During X infections, the holin S105 accumulates harmlessly in the membrane until, at an allele-specific time, suddenly triggering to form irregular holes of unprecedented size (>300 nm), releasing the endolysin from the cytoplasm, resulting in lysis within seconds. Here we used a functional S105-GFP chimera and real-time decon-volution fluorescence microscopy to show that the S105-GFP fusion accumulated in a uniformly distributed fashion, until suddenly, within 1 min, it formed aggregates, or rafts, at the time of lethal triggering. Moreover, the isogenic fusion to a nonlethal S105 mutant remained uniformly distributed, whereas a fusion to an early-lysing mutant showed early triggering and early raft formation. Protein accumulation rates of the WT, early, and nonlethal alleles were identical. Fluorescence recovery after photobleaching (FRAP) revealed that the nonlethal mutant and untriggered WT hybrids were highly mobile in the membrane, whereas the WT raft was essentially immobile.

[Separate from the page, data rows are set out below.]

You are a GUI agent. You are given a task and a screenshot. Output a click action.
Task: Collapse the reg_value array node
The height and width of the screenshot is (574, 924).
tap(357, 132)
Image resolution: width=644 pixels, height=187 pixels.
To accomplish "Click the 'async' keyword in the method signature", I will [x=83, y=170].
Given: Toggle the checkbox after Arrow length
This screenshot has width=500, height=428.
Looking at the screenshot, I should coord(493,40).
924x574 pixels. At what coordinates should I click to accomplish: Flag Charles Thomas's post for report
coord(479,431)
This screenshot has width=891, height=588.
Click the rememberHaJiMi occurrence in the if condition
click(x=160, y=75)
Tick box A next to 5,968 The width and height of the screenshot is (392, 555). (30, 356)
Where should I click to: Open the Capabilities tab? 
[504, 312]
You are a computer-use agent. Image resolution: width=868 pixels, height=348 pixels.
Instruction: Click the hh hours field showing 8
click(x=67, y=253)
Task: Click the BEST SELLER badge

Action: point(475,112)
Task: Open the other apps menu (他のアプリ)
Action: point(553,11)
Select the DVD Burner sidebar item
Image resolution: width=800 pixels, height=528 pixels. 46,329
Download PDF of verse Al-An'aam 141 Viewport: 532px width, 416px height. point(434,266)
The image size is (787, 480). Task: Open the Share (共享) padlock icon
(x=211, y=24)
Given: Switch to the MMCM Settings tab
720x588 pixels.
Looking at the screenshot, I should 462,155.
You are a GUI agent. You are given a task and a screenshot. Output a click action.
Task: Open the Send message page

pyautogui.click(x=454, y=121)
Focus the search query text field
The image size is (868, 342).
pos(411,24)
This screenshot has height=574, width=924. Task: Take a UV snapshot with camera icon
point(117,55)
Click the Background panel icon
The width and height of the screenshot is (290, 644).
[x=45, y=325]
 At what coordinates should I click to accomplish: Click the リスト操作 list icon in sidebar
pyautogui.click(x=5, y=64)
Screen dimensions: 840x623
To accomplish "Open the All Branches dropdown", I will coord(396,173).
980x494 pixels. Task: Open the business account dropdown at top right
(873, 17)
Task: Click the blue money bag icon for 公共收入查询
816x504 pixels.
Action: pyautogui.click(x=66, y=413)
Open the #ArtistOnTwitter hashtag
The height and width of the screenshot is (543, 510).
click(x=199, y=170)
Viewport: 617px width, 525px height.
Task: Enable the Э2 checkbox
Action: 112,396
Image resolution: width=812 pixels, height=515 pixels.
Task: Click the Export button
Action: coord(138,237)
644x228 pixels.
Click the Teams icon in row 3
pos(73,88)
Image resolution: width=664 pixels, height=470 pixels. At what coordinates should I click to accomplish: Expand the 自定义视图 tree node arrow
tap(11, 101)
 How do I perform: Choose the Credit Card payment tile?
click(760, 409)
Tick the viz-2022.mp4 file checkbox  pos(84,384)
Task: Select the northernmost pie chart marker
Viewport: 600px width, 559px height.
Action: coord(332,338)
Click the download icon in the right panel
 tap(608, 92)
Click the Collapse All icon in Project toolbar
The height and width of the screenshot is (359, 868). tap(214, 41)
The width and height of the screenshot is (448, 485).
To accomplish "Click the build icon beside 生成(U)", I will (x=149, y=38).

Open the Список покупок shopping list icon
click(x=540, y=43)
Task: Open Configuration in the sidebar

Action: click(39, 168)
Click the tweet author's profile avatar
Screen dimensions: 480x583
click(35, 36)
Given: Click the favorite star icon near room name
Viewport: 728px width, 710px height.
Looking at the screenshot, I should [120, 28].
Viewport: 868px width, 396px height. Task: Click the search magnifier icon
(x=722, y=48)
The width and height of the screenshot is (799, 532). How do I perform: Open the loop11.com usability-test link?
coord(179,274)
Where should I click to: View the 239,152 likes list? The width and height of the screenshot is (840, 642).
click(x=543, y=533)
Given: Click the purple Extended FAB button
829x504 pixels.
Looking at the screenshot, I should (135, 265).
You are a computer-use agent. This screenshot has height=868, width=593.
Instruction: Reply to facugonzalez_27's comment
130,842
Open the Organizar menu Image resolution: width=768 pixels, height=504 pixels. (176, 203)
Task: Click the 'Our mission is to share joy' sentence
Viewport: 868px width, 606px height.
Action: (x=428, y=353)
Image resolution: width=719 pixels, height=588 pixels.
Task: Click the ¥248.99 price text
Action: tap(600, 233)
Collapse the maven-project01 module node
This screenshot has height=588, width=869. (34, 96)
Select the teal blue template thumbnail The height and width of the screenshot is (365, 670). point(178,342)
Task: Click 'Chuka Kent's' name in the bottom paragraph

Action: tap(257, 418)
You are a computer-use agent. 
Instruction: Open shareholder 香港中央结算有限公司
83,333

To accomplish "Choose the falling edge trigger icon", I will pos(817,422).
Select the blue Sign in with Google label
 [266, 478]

Finally, an antiholin allele, S105_(ΔTMD1)-mcherryfp, in the product of which the S105 sequence deleted for the first trans-membrane domain was fused to mCherryFP. This hybrid retained full antiholin activity, in that it blocked lethal hole formation by the S105-GFP fusion, accumulated uniformly throughout the host membrane and prevented the S105-GFP protein from forming rafts. These findings suggest that phage lysis occurs when the holin reaches a critical concentration and nucleates to form rafts, analogous to the initiation of purple membrane formation after the induction of bacteriorhodopsin in halobacteria. This model for holin function may be relevant for processes in mammalian cells, including the release of nonenveloped viruses and apoptosis.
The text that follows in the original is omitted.